Power cuts for upto an hour to be imposed in V’wada, Tirupati and Vizag due to reduced power generation in thermal, hydel and gas-based plants

Published: 05th September 2013 11:44 AM  |   Last Updated: 05th September 2013 11:44 AM   |  A+A-

Power cuts are back to haunt the state due to shortage of 10 million units (MU) of power everyday. Following directions from the state government, the distribution companies have started imposing power cuts ranging from an hour in major cities to four-five hours in rural areas with effect from September 1.

Currently, the distribution companies have decided to impose power cut for an hour in major cities like Visakhapatnam, Vijayawada and Tirupati. Load shedding of about one-two hours will be imposed in the district and mandal headquarters, while power cuts are being imposed up to four hours in villages.

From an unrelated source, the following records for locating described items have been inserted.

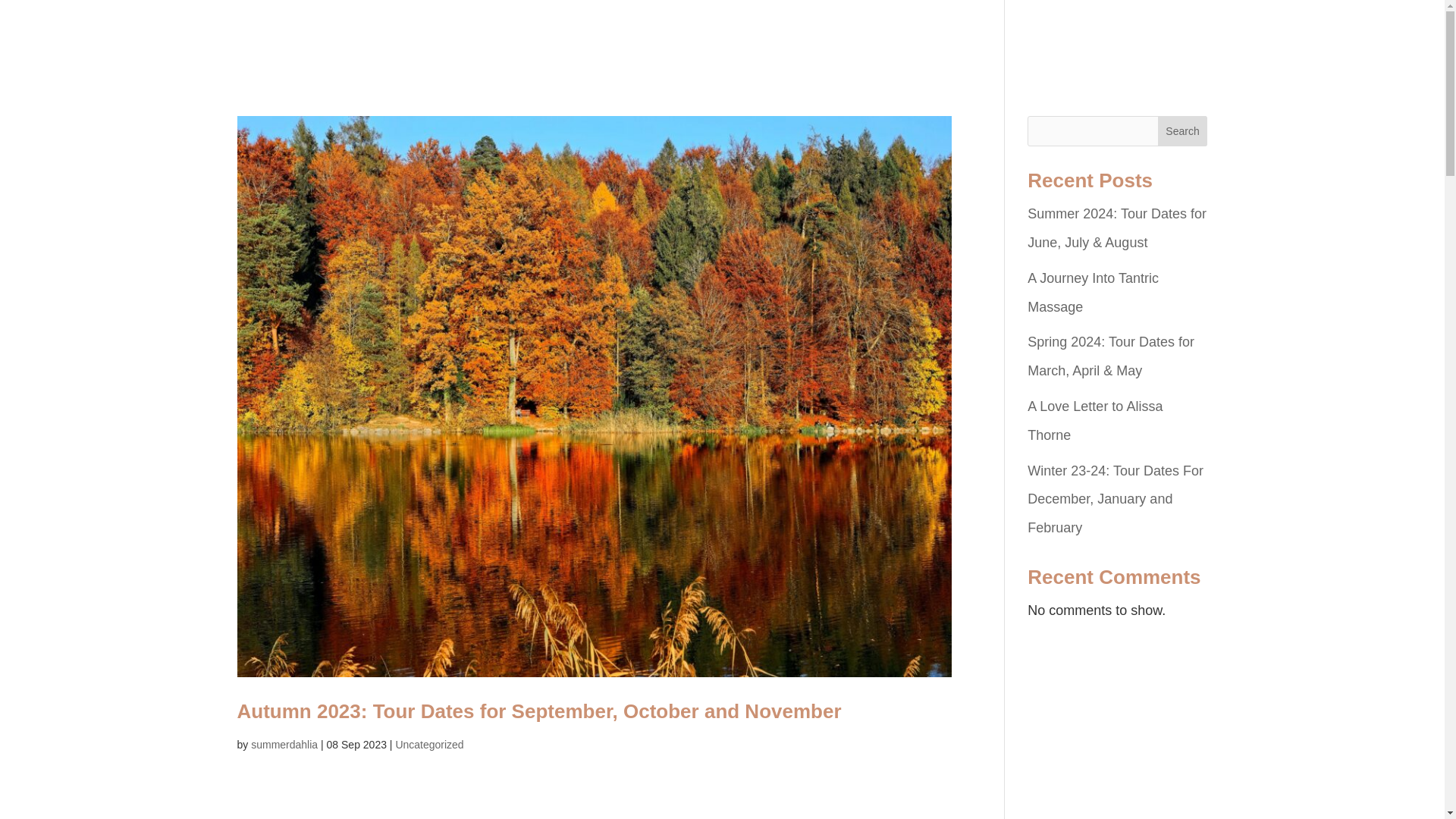
RATES (802, 58)
GALLERY (622, 58)
GIFTS (868, 58)
LINKS (1185, 58)
Uncategorized (428, 744)
Search (1182, 131)
WELCOME (435, 58)
LOCATIONS (716, 58)
A Journey Into Tantric Massage (1092, 292)
BLOG (1124, 58)
ABOUT ME (530, 58)
A Love Letter to Alissa Thorne (1094, 420)
CONTACT (1050, 58)
Posts by summerdahlia (283, 744)
Winter 23-24: Tour Dates For December, January and February (1115, 499)
Given the description of an element on the screen output the (x, y) to click on. 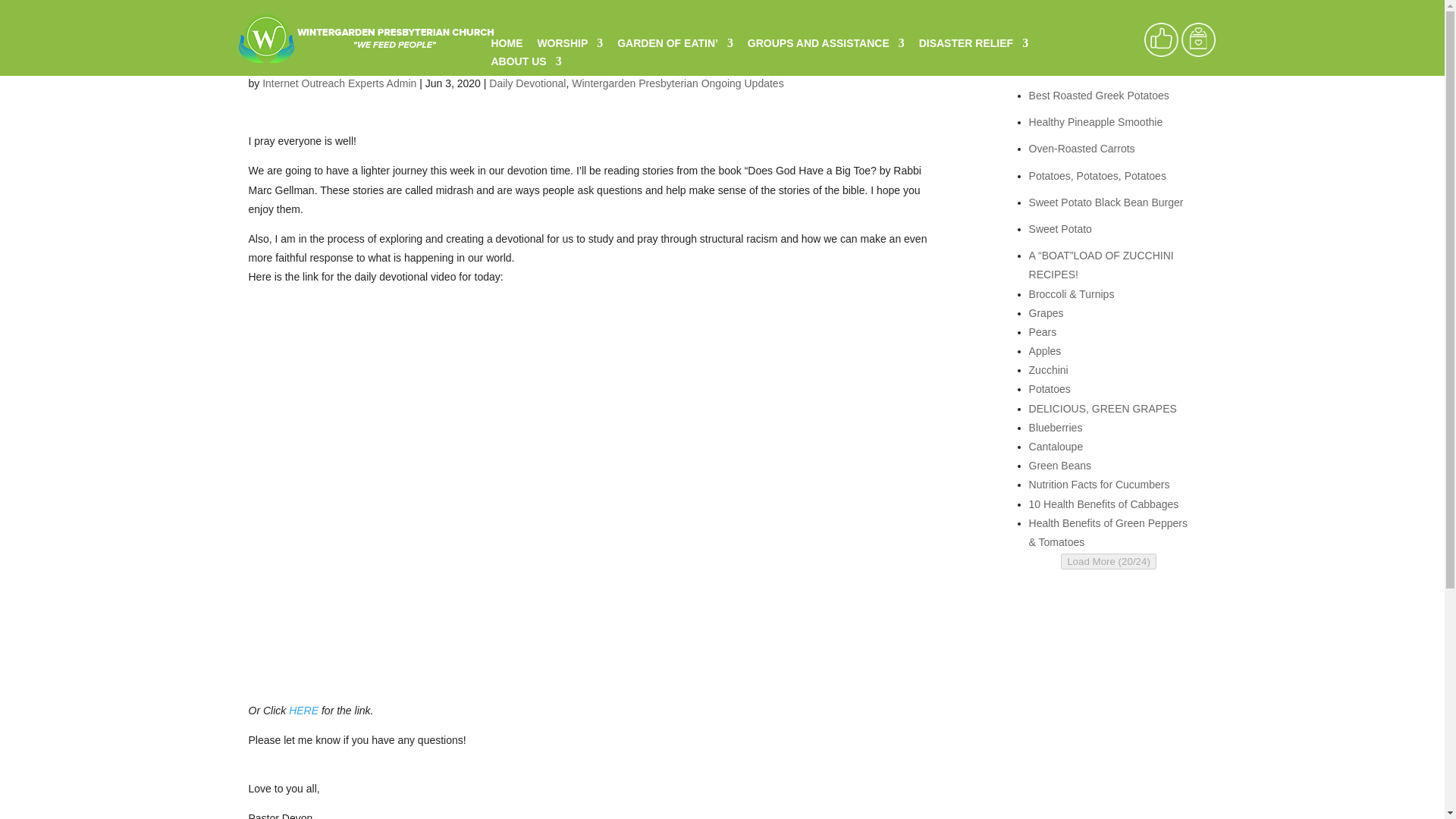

“The situation is unlikely to improve immediately as the power generation has decreased in thermal, hydel and gas-based plants over the last couple of weeks,” said an official in the Andhra Pradesh Eastern Distribution Company Limited (APEPDCL).

Hydel power generation has decreased considerably over the the last few weeks due to  inadequate inflows. Despite copious rains during the initial monsoon season and all the reservoirs brimming to their full capacity, the hydel power generation decreased from 57 MU on August 28 to 31 MU on September 3.

Adding to this, there is a loss of about 500 MW from thermal power plants due to shortage and poor quality of coal.  An additional 750 MW power generation in thermal plants has been affected due to maintenance works and other technical problems. Due to stoppage of the gas from KG D6 field, there is reduction in generation of 15 MU a day, decreasing the overall availability of power.

Over the last few years, the demand for power has increased at the rate of seven to eight per cent per annum. Compared to last year, it has further increased by 10 MU this year alone. But the capacity addition in the state has not been substantial, increasing by roughly 400 MW to 500 MW a year. The current power demand in the state hovers around 260 MU a day.

The deficit has come down from 110 MU during peak months to around 10 MU a day, but load-shedding in rural areas has been continuing.